*What the task asks:* Which lines below contain "icon"? Pull them out.

——————

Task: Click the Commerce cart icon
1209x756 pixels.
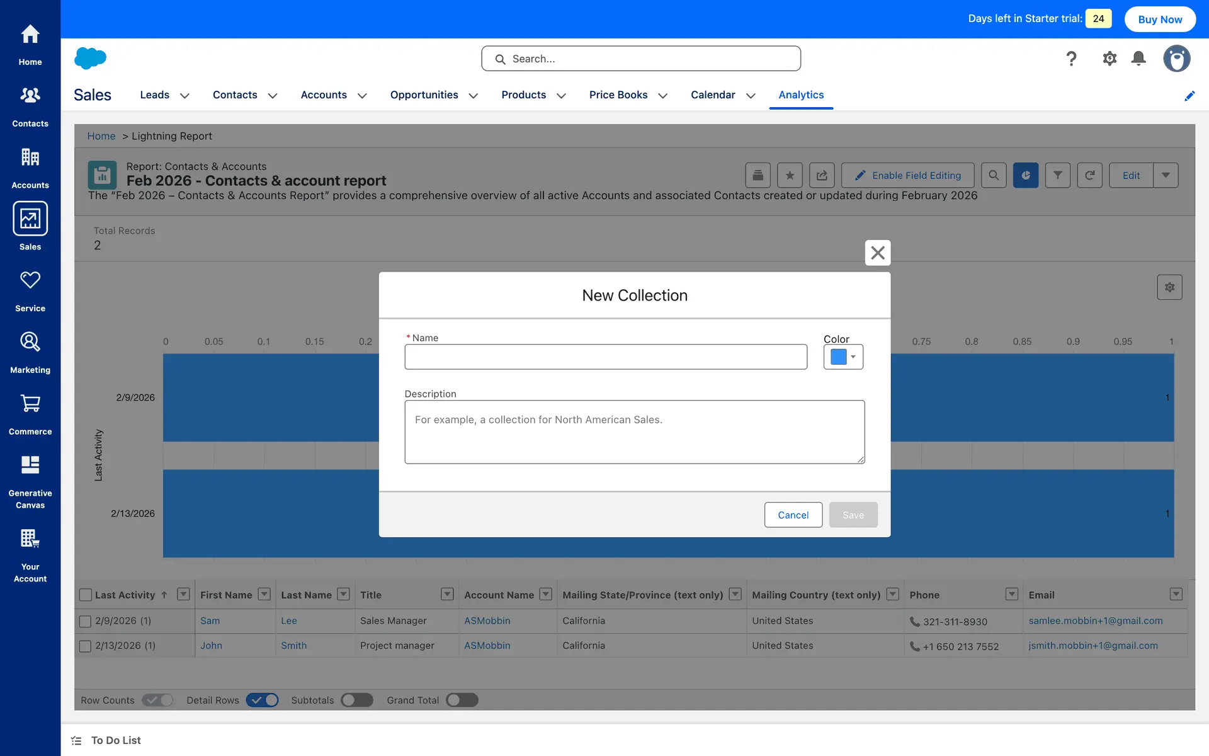Action: 30,403
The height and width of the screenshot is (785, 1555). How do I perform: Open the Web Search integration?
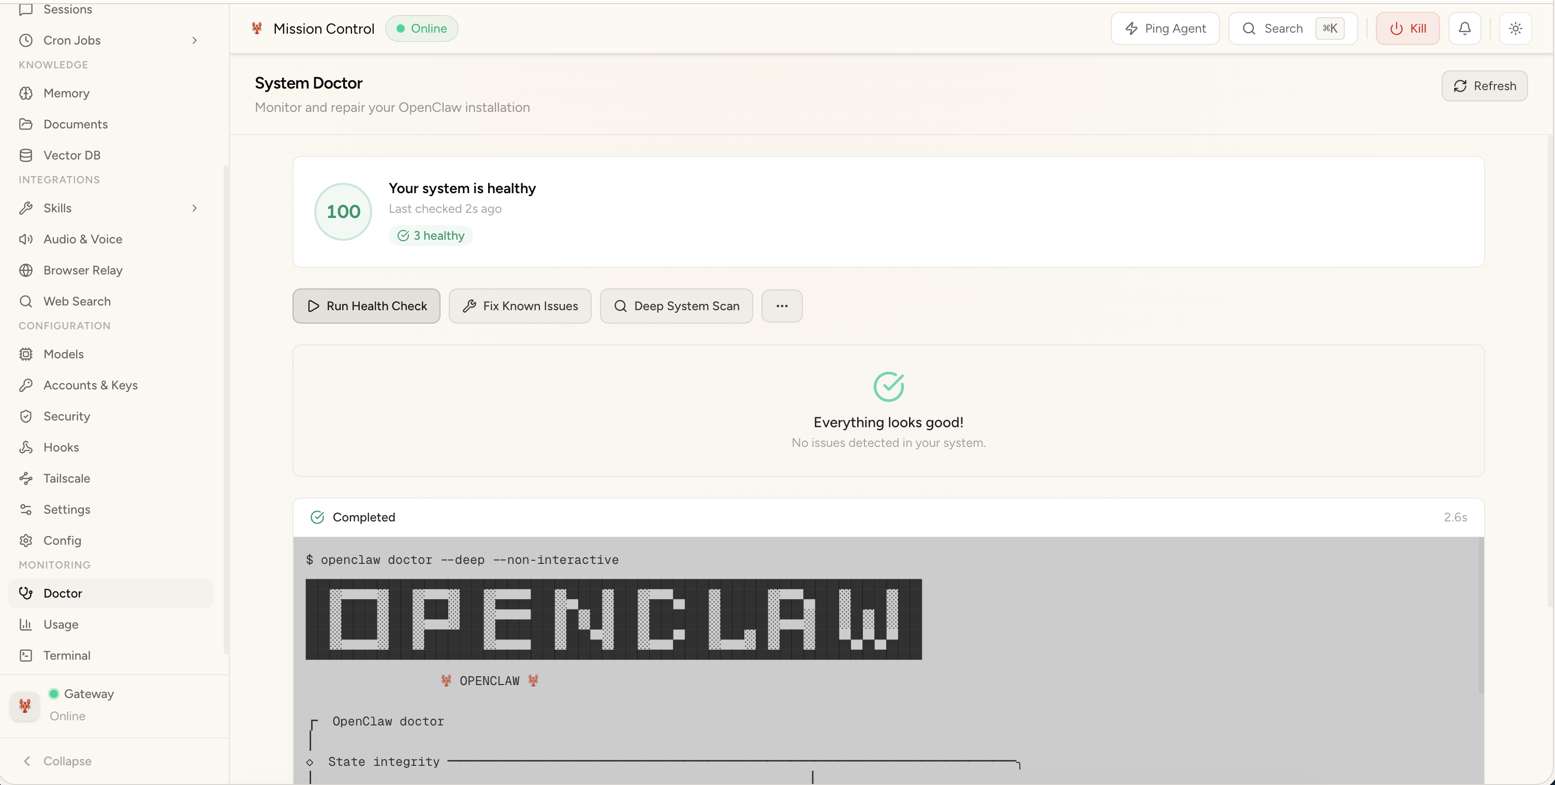coord(77,301)
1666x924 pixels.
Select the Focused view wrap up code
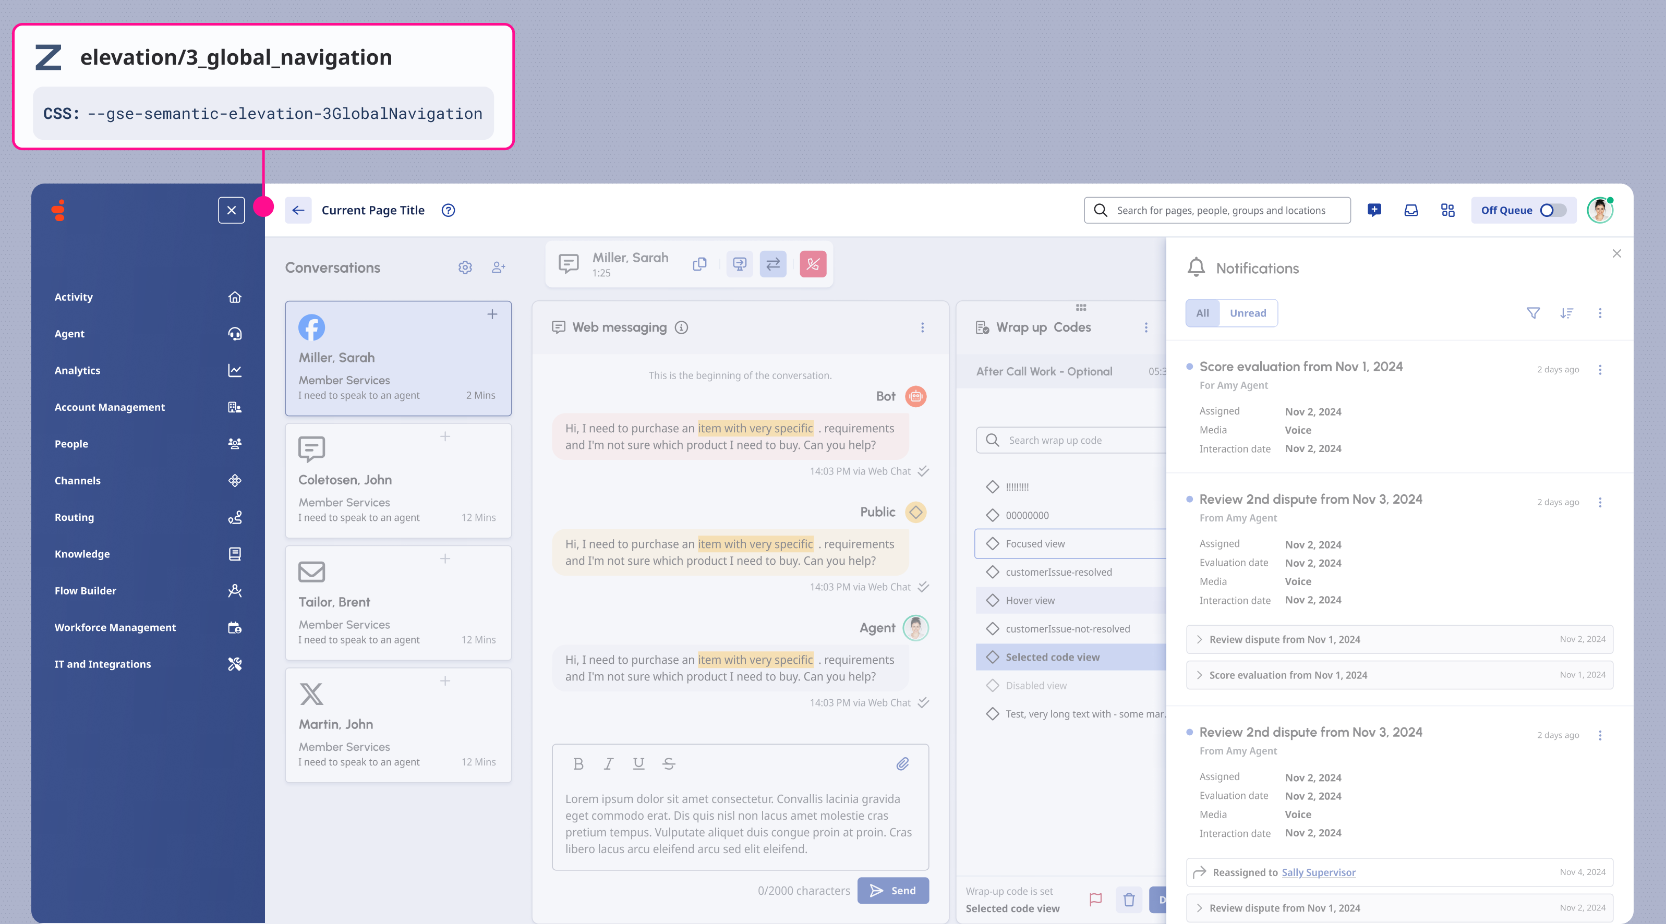[1035, 544]
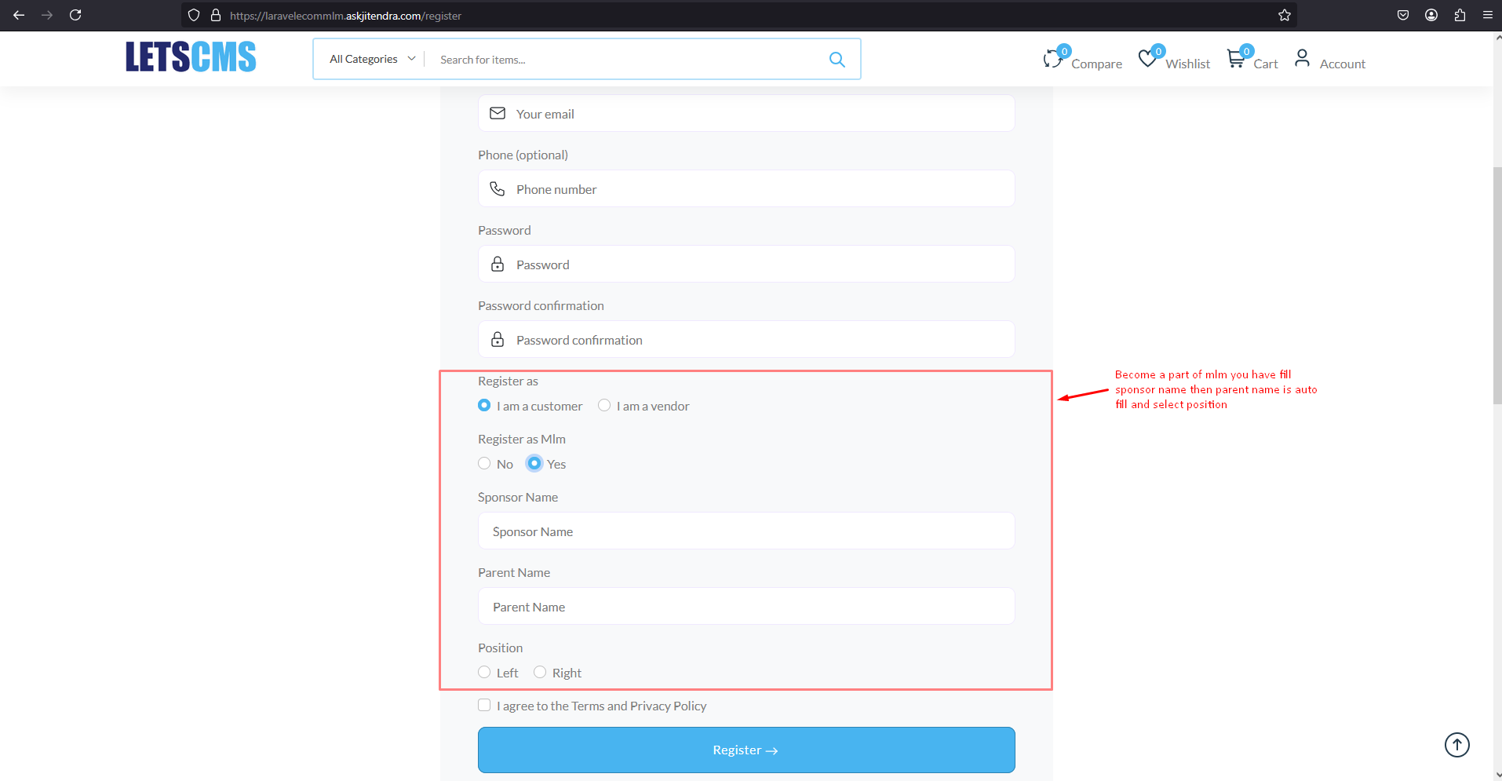
Task: Select the 'I am a vendor' option
Action: point(604,405)
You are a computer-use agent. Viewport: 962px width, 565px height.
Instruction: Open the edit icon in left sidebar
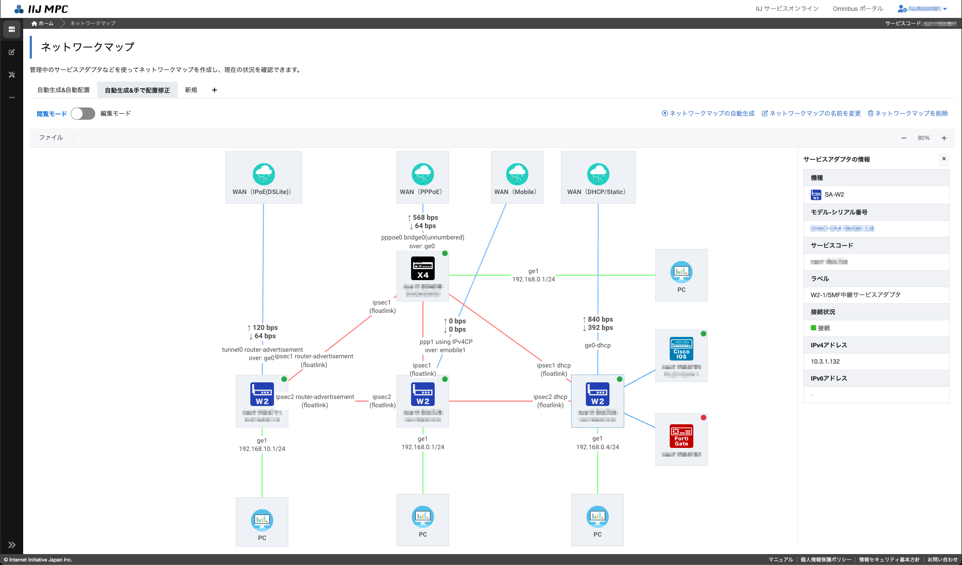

——————

*Response:*
Task: Click the Commerce cart icon
Instruction: Open the edit icon in left sidebar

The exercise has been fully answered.